Well, kita lihat saja bagaimana perkembangannya nanti.
Kesimpulannya, jika pada Juni 2011 lalu penulis
mengatakan bahwa DOID belum bisa direkomendasikan (ini linknya),
maka saat ini pun penulis masih mengatakan hal yang sama: DOID belum bisa
direkomendasikan, bahkan meskipun di harganya saat ini (240). Tadinya penulis
juga sempat berharap bahwa mungkin DOID pada harga 200-an cukup menarik,
mengingat sahamnya sendiri juga sudah rebound kemarin. Tapi sayangnya, PBV-nya
di harga 240 masih agak tinggi, yaitu 2.2 kali, dan PER-nya juga minus karena
laba bersih perusahaan memang negatif alias rugi.
However, jika anda masih percaya dengan Grup
Northstar, terutama Mr. Patrick dalam hal mengelola DOID dan BUMA ini, maka
anda bisa terus mencermati perkembangan DOID dari waktu ke waktu. BUMA ini
barang bagus sebenarnya, dengan nilai kontrak tambang yang sudah dipegang hingga
beberapa tahun kedepan sebesar sekitar US$ 5 milyar atau nyaris mencapai Rp50
trilyun. Namun perusahaan ini terbilang keliru di manajemen leverage-nya, dan
itu bukan sepenuhnya kesalahan Grup Northstar, mengingat BUMA sejak awal sudah
memiliki utang segunung (sejak sebelum diakuisisi). Jadi mari kita lihat saja,
apa yang akan dilakukan Northstar selanjutnya. Dulu juga penulis sempat berpikir bahwa Mr. Patrick agak tricky karena menempatkan BUMA dibalik DOID. Tapi sekarang, as far as I could see, Mr.
Patrick kelihatannya termasuk tipikal pengusaha yang konservatif, mirip dengan Grup Salim
namun sangat berbeda dengan Grup Bakrie.
Komentar
terima kasih
jangan percaya rumor, ingat selslu fundamental
By the way...patrick ambil dari bokapnya jimmy...si johan lensa...dan patrick sepertinya hanya tau permukaan dari puncak gunung es di laut....
Meski sudah menempatkan eks presdir hagianto kumala di doid....hagianto belum bisa berbuat banyak...krn banyak kejadian2an yang belum diketahui patrick saat due diligence membeli buma....
Artikel anda cukup komprehensif...tapi msh ada satu.. yang belum diulas..soal write-off doid...akibat dua kaki johan lensa di buma dan berau coal...pantas saja mayoritas kontrak buma dari berau...krn johan lensa punya saham juga.
Saat rosan beli berau..barulah terungkap....ada mark up harga diesel...dan akhirnya diwrite-off....
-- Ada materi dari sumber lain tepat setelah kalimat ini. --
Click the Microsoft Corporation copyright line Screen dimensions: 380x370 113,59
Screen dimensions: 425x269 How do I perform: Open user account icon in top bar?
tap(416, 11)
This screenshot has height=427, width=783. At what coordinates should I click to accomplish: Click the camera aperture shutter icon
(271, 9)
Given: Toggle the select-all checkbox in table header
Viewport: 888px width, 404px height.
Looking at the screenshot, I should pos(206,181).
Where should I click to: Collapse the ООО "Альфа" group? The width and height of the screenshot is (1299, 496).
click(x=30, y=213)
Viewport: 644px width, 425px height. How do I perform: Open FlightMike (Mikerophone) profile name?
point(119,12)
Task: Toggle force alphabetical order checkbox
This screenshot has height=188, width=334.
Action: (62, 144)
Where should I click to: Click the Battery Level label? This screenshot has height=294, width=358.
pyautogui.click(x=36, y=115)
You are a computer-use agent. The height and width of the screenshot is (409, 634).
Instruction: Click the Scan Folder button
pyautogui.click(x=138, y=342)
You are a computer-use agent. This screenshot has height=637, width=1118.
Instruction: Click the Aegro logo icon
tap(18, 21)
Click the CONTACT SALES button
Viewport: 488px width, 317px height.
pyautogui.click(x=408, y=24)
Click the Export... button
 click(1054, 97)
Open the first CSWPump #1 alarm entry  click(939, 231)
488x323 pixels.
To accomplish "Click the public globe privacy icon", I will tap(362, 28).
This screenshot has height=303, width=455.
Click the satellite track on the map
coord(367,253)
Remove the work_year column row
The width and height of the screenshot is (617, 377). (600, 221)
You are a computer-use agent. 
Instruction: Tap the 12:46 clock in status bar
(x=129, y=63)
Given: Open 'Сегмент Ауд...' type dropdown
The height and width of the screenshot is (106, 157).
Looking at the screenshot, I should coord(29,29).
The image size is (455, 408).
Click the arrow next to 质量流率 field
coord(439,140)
Jadi selama patrick blm bersihkan tuh hal-hal yang selama ini blm diwrite-off..rasanya agak berat ya...
Yang untung di sini adalah johan lensa.....tanya aja sama fasilitatornya akuisisi itu benny tjokro..pemain lama di pasar modal.
Berkat dia, patrik akhirnya beli buma....krn merayu johan lensa ga mudah....ini mungkin bisa melengkapi artikel di atas.
Salam
thx atas ulasannya Pak...
Pada tahun 2021 akhirnya DOID benar-benar berekspansi ke Australia dengan mengakuisisi perusahaan tambang batu bara mili Downer EDI Limited, Australia.